[What needs to be done]
All of the data beneath this instruction is to be transcribed word for word.

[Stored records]
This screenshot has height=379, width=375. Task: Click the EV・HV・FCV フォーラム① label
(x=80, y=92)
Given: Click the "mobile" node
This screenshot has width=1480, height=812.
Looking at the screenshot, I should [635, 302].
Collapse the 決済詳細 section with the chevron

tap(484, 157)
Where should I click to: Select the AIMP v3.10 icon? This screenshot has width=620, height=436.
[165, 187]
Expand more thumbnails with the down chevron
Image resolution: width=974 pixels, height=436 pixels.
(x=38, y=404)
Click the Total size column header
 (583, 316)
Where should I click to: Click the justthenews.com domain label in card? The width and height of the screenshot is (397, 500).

[Task response]
This screenshot has height=379, width=375. Task: Click the EV・HV・FCV フォーラム① label
(x=80, y=92)
Given: Click the "mobile" node
This screenshot has width=1480, height=812.
Looking at the screenshot, I should [635, 302].
Collapse the 決済詳細 section with the chevron

tap(484, 157)
Where should I click to: Select the AIMP v3.10 icon? This screenshot has width=620, height=436.
[165, 187]
Expand more thumbnails with the down chevron
Image resolution: width=974 pixels, height=436 pixels.
(x=38, y=404)
Click the Total size column header
 (583, 316)
Where should I click to: Click the justthenews.com domain label in card? The width and height of the screenshot is (397, 500).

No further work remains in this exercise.